# Fluval 406 Problems...



## AlexH (14 Oct 2016)

Hi

Ive setup my aquascape and started the Fluval 406. Its 9 months old (bought second hand).

I've thoroughly cleaned out the device.

The previous owner recommended I fill it up to 3 quarters before priming it.

I've done that - and after starting it, I had to tilt it a little to release the trapped air.

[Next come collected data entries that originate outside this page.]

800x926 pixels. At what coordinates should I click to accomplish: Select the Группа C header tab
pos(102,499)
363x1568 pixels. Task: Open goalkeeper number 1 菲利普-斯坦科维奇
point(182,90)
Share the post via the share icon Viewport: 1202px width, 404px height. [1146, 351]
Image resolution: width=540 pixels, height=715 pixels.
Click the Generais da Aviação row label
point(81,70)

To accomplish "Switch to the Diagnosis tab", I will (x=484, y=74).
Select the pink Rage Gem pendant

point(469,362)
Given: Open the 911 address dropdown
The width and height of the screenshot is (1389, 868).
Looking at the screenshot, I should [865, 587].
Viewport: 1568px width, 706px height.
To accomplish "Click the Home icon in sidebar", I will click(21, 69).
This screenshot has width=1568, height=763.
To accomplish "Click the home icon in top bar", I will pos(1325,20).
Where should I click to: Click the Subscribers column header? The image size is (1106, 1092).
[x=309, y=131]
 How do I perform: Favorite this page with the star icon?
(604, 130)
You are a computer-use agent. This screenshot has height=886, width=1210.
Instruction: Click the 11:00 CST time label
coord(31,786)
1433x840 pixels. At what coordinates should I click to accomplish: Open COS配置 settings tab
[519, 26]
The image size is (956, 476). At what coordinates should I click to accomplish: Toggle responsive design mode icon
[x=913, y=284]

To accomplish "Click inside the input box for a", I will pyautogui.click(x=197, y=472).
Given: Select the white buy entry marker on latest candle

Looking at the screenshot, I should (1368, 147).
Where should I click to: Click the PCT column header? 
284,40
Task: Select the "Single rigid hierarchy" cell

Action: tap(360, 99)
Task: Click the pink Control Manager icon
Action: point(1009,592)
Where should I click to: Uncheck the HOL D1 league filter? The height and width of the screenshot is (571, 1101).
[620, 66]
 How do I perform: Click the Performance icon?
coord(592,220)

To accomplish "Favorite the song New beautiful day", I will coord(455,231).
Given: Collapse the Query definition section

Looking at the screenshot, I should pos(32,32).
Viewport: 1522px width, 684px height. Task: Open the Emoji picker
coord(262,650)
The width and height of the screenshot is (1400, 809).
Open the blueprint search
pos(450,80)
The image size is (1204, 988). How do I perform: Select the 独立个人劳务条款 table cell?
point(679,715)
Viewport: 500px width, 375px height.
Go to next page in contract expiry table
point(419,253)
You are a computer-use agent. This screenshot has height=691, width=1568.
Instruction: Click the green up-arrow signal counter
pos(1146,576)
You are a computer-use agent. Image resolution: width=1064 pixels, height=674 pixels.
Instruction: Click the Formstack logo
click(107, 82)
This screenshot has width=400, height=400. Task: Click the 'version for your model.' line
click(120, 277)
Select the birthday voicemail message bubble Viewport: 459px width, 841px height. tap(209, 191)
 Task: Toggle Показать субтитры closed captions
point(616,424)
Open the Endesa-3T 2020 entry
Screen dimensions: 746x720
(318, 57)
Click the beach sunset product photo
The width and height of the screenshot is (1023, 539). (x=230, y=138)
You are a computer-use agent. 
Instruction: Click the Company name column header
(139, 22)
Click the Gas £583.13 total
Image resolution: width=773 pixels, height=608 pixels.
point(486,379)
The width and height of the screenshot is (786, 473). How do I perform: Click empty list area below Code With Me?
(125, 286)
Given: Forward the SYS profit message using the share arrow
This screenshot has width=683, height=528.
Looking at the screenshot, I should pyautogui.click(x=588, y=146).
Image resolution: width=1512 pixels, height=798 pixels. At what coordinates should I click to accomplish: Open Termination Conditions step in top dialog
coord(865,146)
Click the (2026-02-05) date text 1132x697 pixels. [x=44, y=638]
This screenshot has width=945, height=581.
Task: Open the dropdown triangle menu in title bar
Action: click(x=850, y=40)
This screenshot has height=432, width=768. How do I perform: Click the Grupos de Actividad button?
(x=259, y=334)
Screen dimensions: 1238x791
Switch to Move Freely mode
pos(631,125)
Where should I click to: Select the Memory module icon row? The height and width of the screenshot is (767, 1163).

Anyway, woke up this morning and air continues to come through and I keep needing to tilt the device.

Its also more noisy than I expected - any suggestions :,(?

Many thanks
Alex


----------



## john dory (14 Oct 2016)

I let mine fill up completely.
No need to prime..just turn on.


----------



## AlexH (14 Oct 2016)

Thanks for the reply John.

Its currently running, but lots of air inside... :/ despite running for over 12 hours? Is this normal?


----------



## john dory (14 Oct 2016)

Never had that problem.
Disconnect the filter,and drain it.reconnect..only this time,let it fill up.
Make sure your outflow pipe does'nt have a bow/loop/dip in it.
Can you post a picture of your set up?


----------



## AlexH (14 Oct 2016)

john dory said:


> Never had that problem.
> Disconnect the filter,and drain it.reconnect..only this time,let it fill up.
> Make sure your outflow pipe does'nt have a bow/loop/dip in it.
> Can you post a picture of your set up?



By 'let it fill up' do you mean simply turn it on and allow it to do its own thing from being completely empty? No priming?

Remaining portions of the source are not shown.